Reproduce each of the following lines word for word, leaving out the pictures.

● Supplied records:
## begin

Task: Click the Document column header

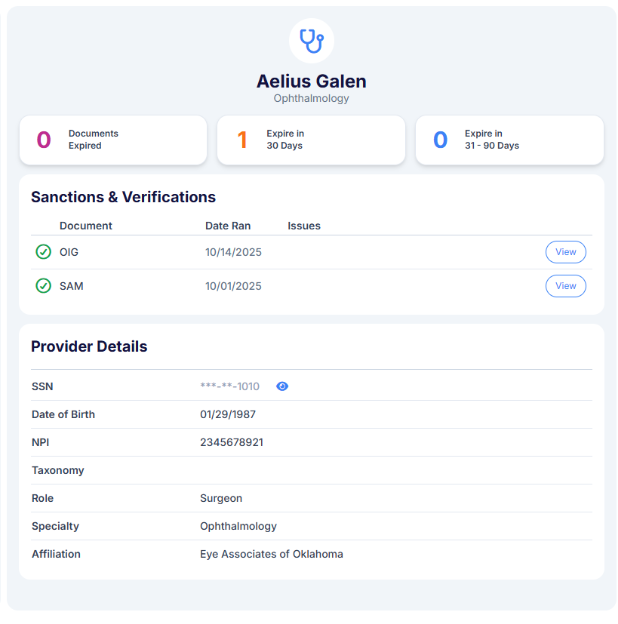Action: coord(86,226)
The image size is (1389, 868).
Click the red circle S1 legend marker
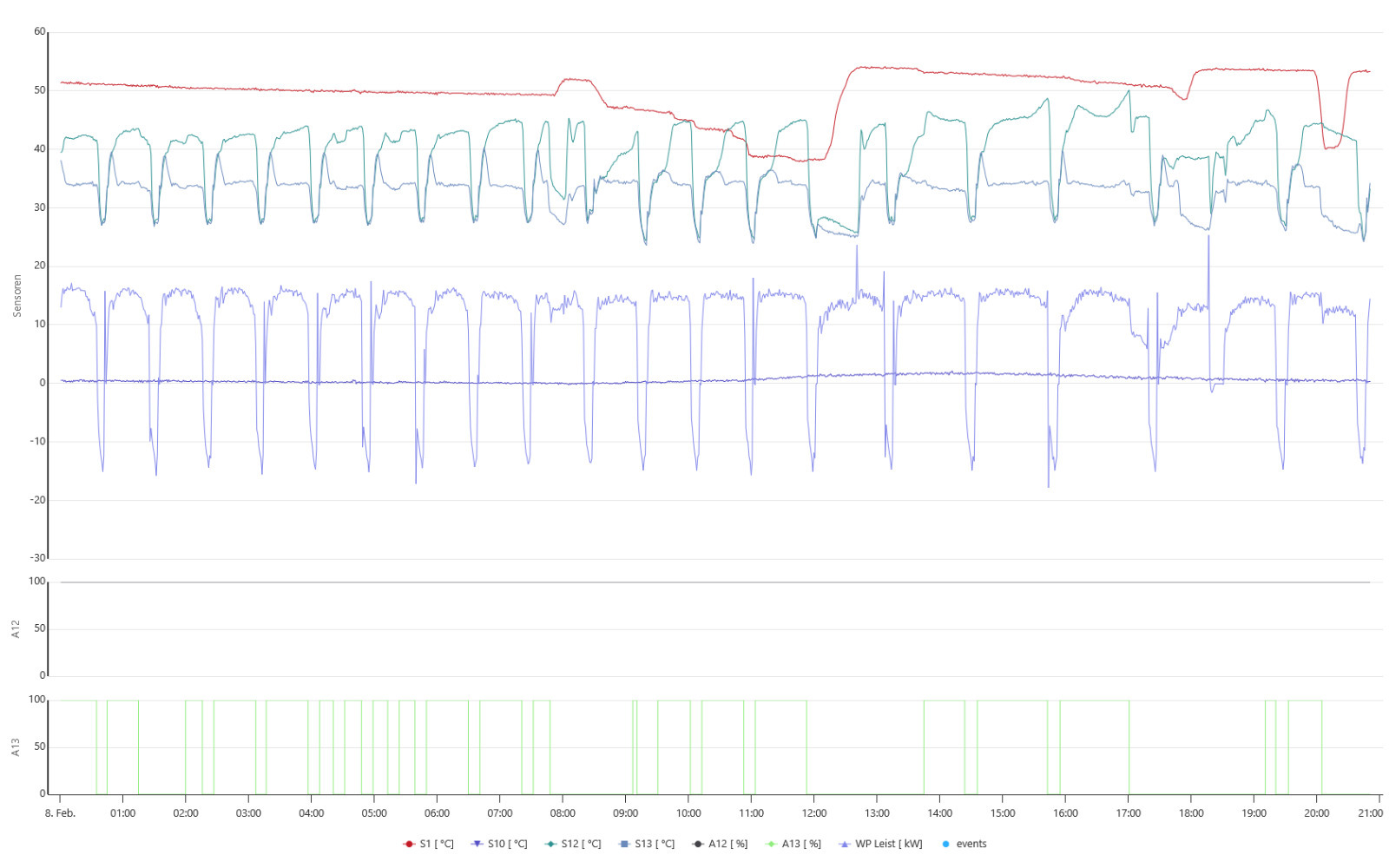click(x=409, y=844)
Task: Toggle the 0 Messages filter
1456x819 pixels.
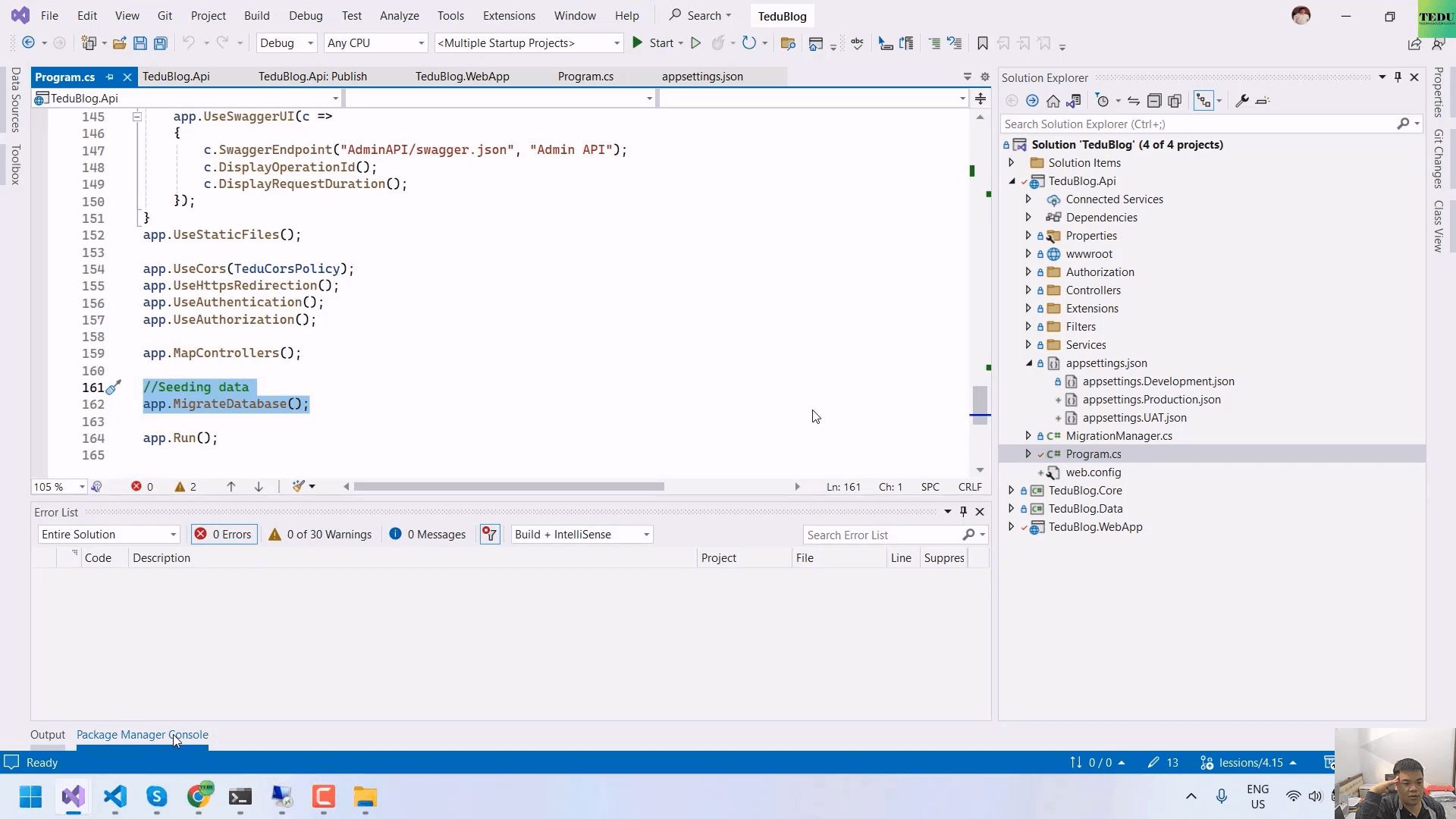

## end

● Exercise result:
Task: Click the Document column header

Action: coord(86,226)
The image size is (1389, 868).
Click the red circle S1 legend marker
click(x=409, y=844)
Task: Toggle the 0 Messages filter
1456x819 pixels.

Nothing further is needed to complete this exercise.